WHEN TO CLAMP THE CORD?

The timing of the umbilical cord clamping after birth has been debated for decades. It used to be common to delay clamping the cord for as long as 5 minutes after delivery, but this interval has steadily shortened, so that cords are typically clamped within 15 to 20 seconds of birth.1 In the meantime, much research has attempted to determine whether early or later cord clamping has any benefits or alternatively, adverse effects, on either preterm or full-term newborns.2

 

Recently, the American College of Obstetricians and Gynecologists Committee on Obstetric Practice issued a statement, "Timing of Umbilical Cord Clamping After Birth." In this statement, the committee summarizes the evidence related to early versus delayed cord clamping in term and preterm neonates, concluding that in term infants, the evidence is insufficient to support or to refute the benefits from delayed umbilical cord clamping.

 

However, the evidence to date supports a different stance for preterm infants. In preterm infants, delaying umbilical cord clamping to 30 to 60 seconds after birth while the infant is held at a level below the placenta is associated with neonatal benefits, including improved transitional circulation, better establishment of red blood cell volume, and reduced need for blood transfusion.

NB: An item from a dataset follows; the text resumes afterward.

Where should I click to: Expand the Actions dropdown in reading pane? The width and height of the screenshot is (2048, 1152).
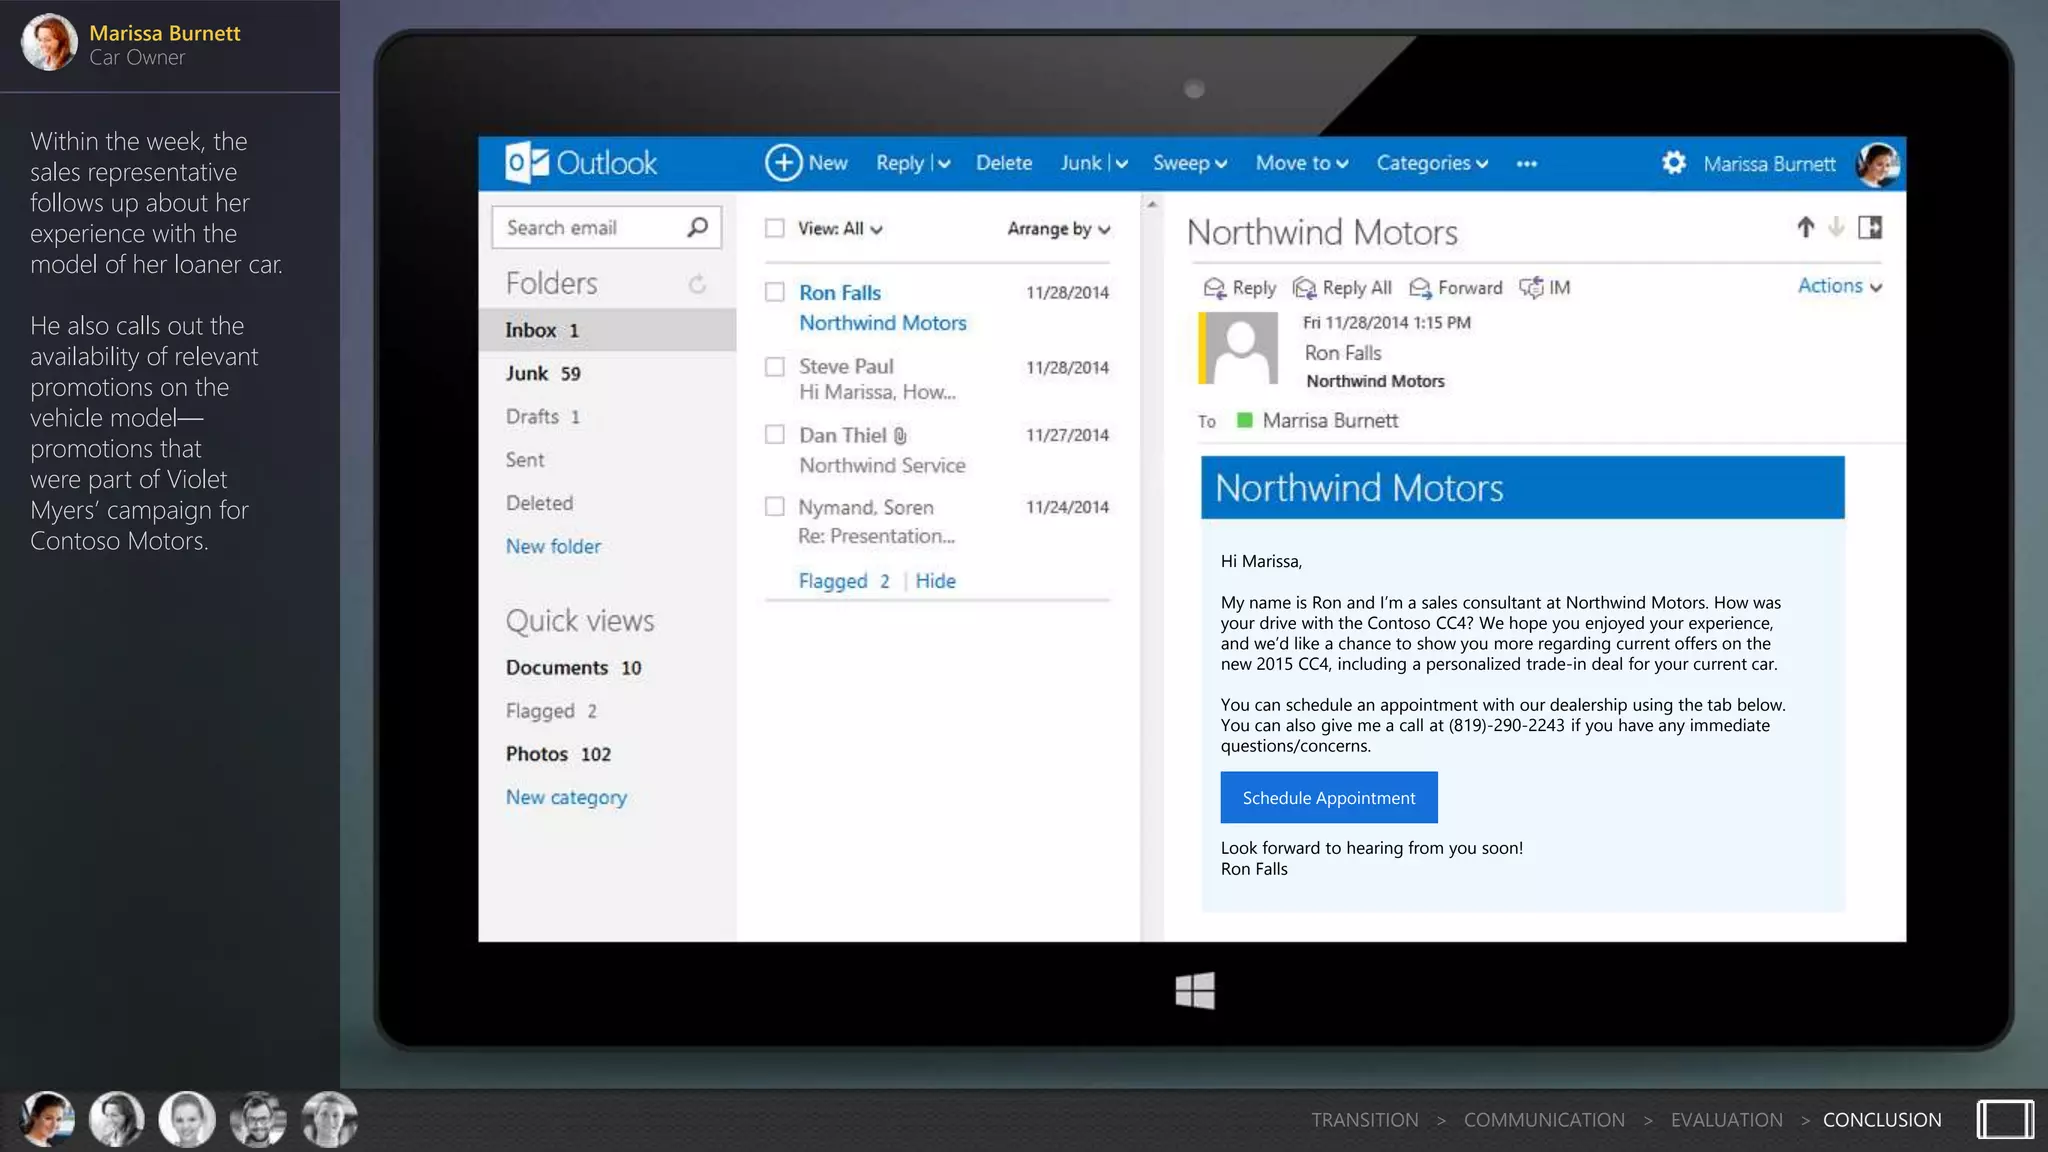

The single most important clinical benefit for preterm infants is the possibility for a nearly 50% reduction in intraventricular hemorrhage. The committee also emphasizes that the timing of umbilical cord clamping should not be altered for the purpose of collecting umbilical cord blood for banking.

 

References

1. Committee on Obstetric Practice. Committee Opinion No. 543: Timing of umbilical cord clamping after birth. Obstet Gynecol. 2012;120:1522-1526.

 

2. Rabe H, Diaz-Rossello JL, Duley L, Dowswell T. Effect of timing of umbilical cord clamping and other strategies to influence placental transfusion at preterm birth on maternal and infant outcomes. Cochrane Database Syst Rev. 2012;8:CD003248.